この9月定例会に、知事は神奈川県景観条例を提出されました。振り返りますと、平成16年2月定例会で、私は、議員となって初めての一般質問において、神奈川の景観形成施策について言及をさせていただきました。その後、同年9月定例会で知事は景観条例の制定を明言され、2年後の今、満を持しての条例案提出となったわけであります。
私は、まず、この景観条例についての質問から始めたいと思います。本県の条例は、国の定めた景観法を後ろ盾に制定されるものと承知をしております。しかし、この景観法は、都市計画法や建築基準法など、まちづくりについて従前より定められている法律のすき間を埋めるような法律で、必ずしも従来の法律に対し優位に立てるというものではありません。景色など二の次という我が国のまちづくりを改めることは容易ではないのです。
これまで自負と自信をもって土木・建設の現場を担ってきた行政当局や事業者にしてみれば、景観という要素が急に表舞台に出てきたことに戸惑いや不安もあったと思います。
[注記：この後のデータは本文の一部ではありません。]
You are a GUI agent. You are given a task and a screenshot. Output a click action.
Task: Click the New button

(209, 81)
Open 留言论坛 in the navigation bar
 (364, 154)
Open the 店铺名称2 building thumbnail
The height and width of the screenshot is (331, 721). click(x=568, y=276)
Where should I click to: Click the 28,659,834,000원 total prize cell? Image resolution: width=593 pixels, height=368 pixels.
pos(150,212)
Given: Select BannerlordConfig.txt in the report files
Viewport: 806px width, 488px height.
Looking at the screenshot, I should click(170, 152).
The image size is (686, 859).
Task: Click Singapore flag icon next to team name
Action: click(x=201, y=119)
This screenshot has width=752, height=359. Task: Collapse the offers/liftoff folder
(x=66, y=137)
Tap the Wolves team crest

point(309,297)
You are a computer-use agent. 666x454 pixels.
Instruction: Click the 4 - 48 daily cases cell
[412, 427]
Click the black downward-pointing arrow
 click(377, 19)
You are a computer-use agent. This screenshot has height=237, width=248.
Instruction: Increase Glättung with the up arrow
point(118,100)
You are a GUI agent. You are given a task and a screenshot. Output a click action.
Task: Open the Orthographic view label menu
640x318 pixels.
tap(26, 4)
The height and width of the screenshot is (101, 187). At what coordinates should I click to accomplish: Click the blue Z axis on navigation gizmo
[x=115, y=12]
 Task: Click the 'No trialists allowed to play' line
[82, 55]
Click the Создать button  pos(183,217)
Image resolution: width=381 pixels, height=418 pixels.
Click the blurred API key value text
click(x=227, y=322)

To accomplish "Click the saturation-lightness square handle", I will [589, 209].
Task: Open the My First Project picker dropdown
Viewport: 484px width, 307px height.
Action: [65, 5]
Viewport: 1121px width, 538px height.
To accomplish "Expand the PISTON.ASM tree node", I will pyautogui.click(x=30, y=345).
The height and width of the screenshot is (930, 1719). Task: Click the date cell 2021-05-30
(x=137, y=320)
実際、条例の骨子素案をめぐる県土整備部の庁内調整会議では、理念条例に具体的な施策を入れる必要があるのか、今までの取り組みで十分ではないか、広域的な景観づくりは県条例がなくてもできるのではないか等さまざまな意見が出たようです。
また、骨子素案の段階では、条例前文があり、そこには神奈川の県土の自然的、歴史的、文化的特色や、経済性・効率性を優先し、無秩序な都市化の進行を許した結果、特色ある景観を破壊してきてしまったことへの反省などが書き込まれる予定でしたが、最近の神奈川県の条例では前文を書かない方向になっているとのことで見送られました。
それでも、県民にパブリックコメントを求める際には、条例のイメージを言葉にしておきたいという担当部課の思いがあり、骨子案では、条例の「趣旨イメージ」と題されて記載されました。もし、それがなければ、一般県民はこの条例をつくる意味を理解できなかったのではないかと思います。
初めに骨子素案を読んだときには、神奈川の特色に根差した、そして景観づくりに携わるさまざまな立場の県民等に目配りのきいた条例になるものと期待をしておりましたが、条例骨子素案から条例骨子案をつくる過程では、庁内調整や法務部局の意見などにもまれた結果、担当者から、「前回の骨子素案と比べるとすかすかとなって、何となく一歩後退してしまったイメージもある」という言葉が出たように、具体的な記述がそぎ落とされました。
また、骨子修正案には、新たに「都市機能と調和した景観」とか「地域の記憶」といった文言が入りましたが、条例案にはそのようなくだりは見当たりません。条文の用語に限界のあることは一定理解をいたしますが、県民が関心を持ちにくい方向に進んでしまったのは残念です。
条文も全12条と、他の都道府県と比べ格段に少なくなっています。余りに集約され過ぎたせいか、景観条例検討委員会に参加する有識者からも、「条例案はちょっと読んだだけでは内容がわかりづらい」と指摘を受けたようですが、私も同感です。ほかにも、「どこが神奈川県の条例なのかイメージしづらい」、「前文の内容が当然、条例の中に入るものと思っていた」、「趣旨イメージを目的とか理念のところに盛り込み、この条例により神奈川県がどういうスタンスで景観に取り組んでいくのか、もう少し踏み込んで、その姿勢を示していく必要がある」といった意見も寄せられたと聞いています。
条例を制定しているすべての都道府県を調べたわけではありませんが、東京都を初め、愛知県、滋賀県、岐阜県、北海道などでは、前文を設け、条例の理念をうたっています。本条例はあくまで理念条例であるという説明を受けていますが、なればこそ、県民の方々に、神奈川県の景観形成に対する理念を、わかりやすく、イメージしやすい形で伝えることが重要であると考えます。
県では、本条例に基づき、本年度内に景観づくりの基本方針を策定予定と聞いております。その土台となるであろう「神奈川県の美しい県土づくりに向けて(たたき台)」を読みましたが、さきほどの趣旨イメージや、検討委員会で指摘された要素も盛り込まれた力作になっています。しかし、この基本方針は議決案件ではありません。条例は骨だけにしておいて、肝心な中身については、審議会での検討も議会の議決も必要ない、庁内調整会議ですべて決められる「基本方針」にお任せというのは、この間の庁内論議の推移を伺う限り、不安を覚えざるを得ません。
そこで、知事にお伺いをいたします。
本県の条例案には、本県固有の自然的、歴史的、文化的特性に係る記述も、現状への評価もありません。条例の前文で、神奈川ならではの景観への認識を示すなど、広く県民が理念を共有できる条例にすることが必要と考えますが、知事のご所見をお聞かせください。